La commande politique formulée par Raymond Barre en décembre 1997 portait sur deux points qui ont été décisifs (Lusson, 2006, p.83-84):

La démarche participative3

La commande politique de départ était de faire un exercice de prospective avec les habitants, ce qui allait à l’encontre des habitudes des spécialistes de la prospective. C’est pourquoi, le premier effort de la démarche Millénaire 3 a été la démystification de la prospective. Il fallait trouver des méthodes pour que la prospective ne soit plus un exercice réservé aux seuls experts. La démarche s’est fondée sur des journées de prospective, des réunions des groupes de travail, une stratégie de communication et de diffusion très large. Cela a contribué à créer une ambiance de confiance et a suscité l’intérêt et l’adhésion de beaucoup. Il s’agissait d’un prérequis pour assurer la viabilité et la faisabilité de la stratégie.
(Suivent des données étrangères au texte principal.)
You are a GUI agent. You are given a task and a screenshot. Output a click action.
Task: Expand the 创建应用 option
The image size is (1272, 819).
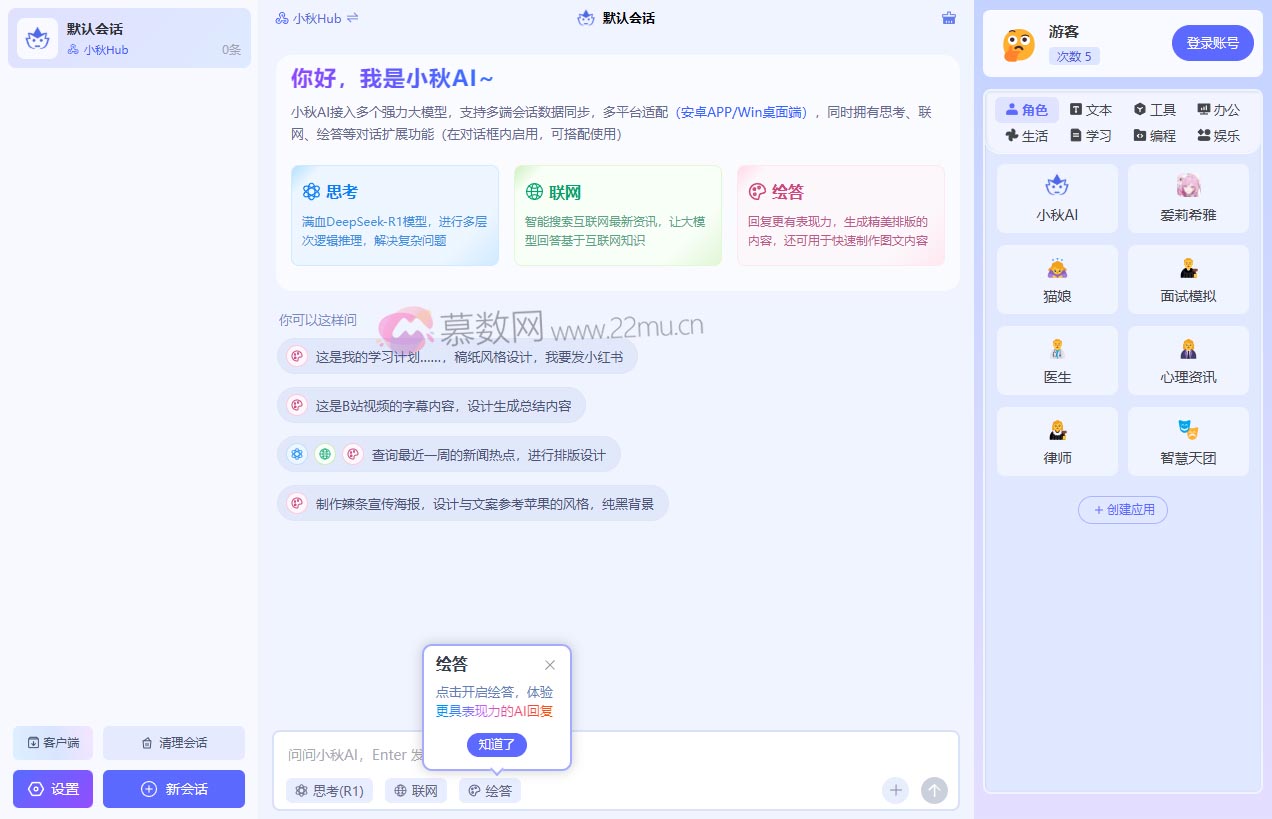[1122, 510]
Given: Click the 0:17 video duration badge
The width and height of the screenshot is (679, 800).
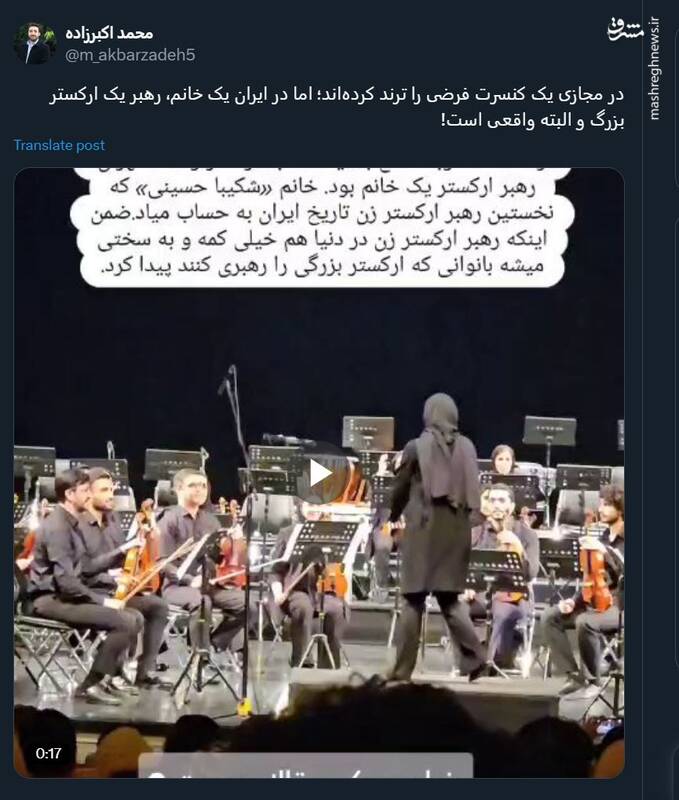Looking at the screenshot, I should click(x=48, y=753).
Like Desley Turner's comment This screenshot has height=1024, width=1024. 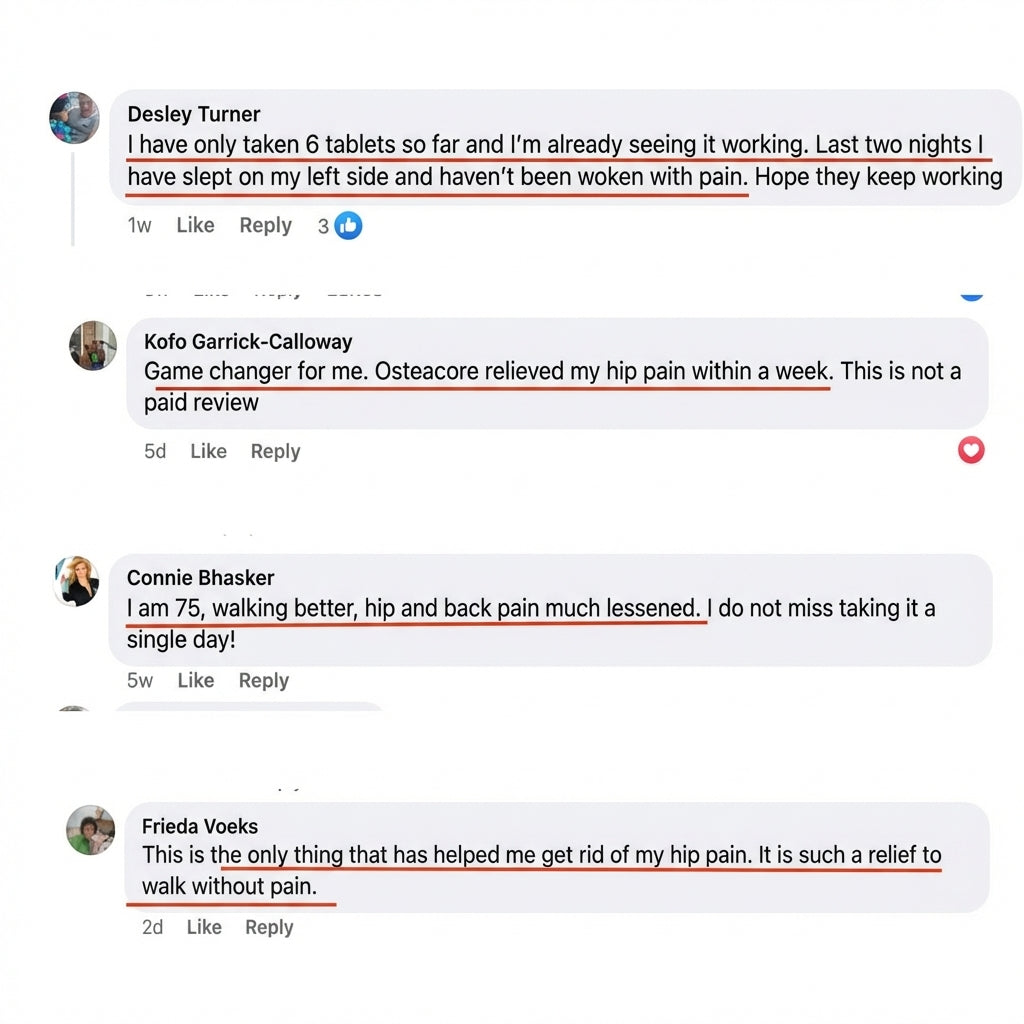point(195,225)
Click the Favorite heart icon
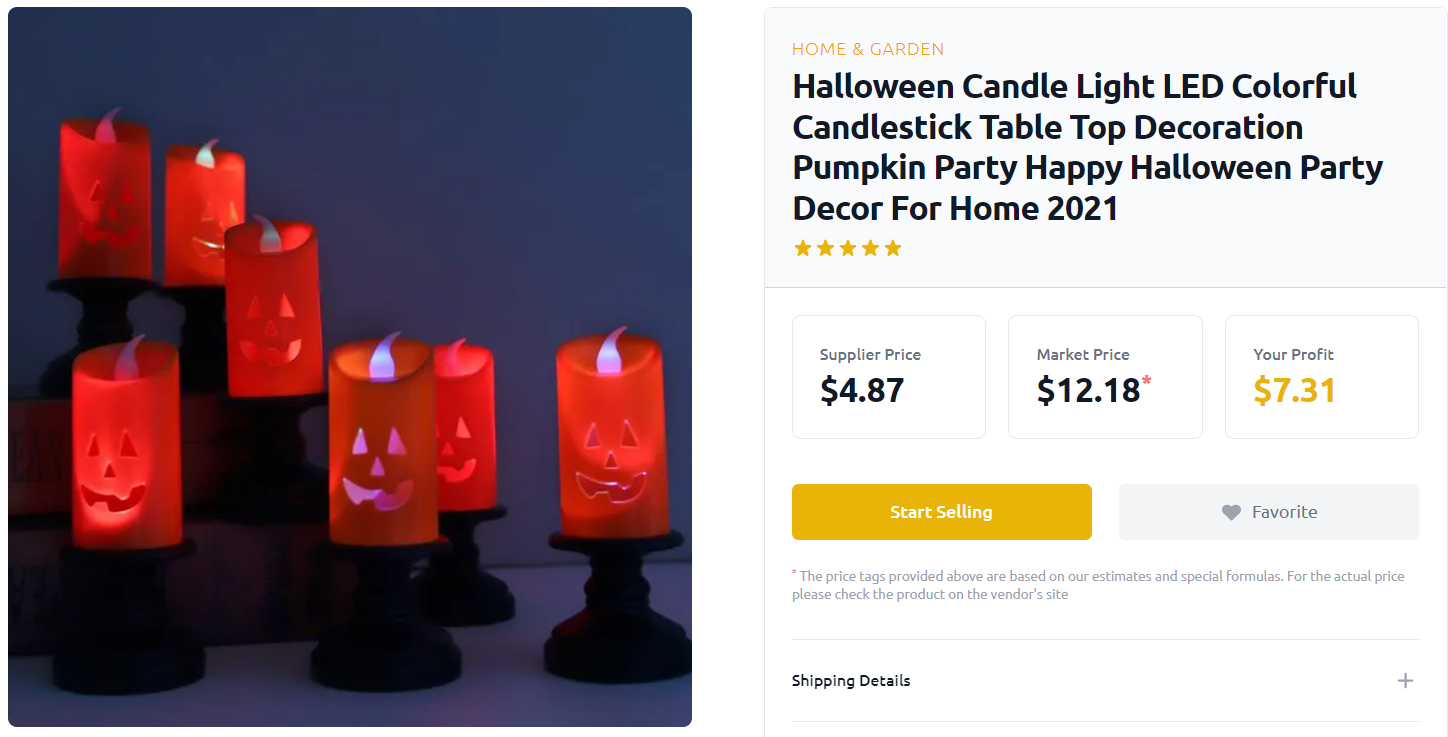 click(1231, 511)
La démarche a mobilisé plus de 1500 personnes appartenant à des groupes représentatifs de la diversité de l’agglomération : mondes institutionnel, économique, universitaire, associatif, sans oublier les agents du Grand Lyon, afin de bâtir une histoire et une culture commune. En parallèle des espaces collectifs, des entretiens des principaux responsables institutionnels (l’Etat, le Conseil Régional, le Conseil Général, l’Université, les Chambres consulaires, le Patronat, les syndicats, les mondes culturel et cultuel) de l’agglomération ont permis de les associer à la démarche et de recueillir leurs attentes et leurs avis. Les participants ont défini ensemble les défis à relever, ont élaboré des propositions de stratégies de réponse aux défis. Un « Comité des sages », composé de personnalités extérieures, avait un rôle de Conseil. Il suivait l’évolution de la démarche et était consulté par l’équipe de Millénaire 3 pour avis sur les propositions avant leur soumission à Raymond Barre.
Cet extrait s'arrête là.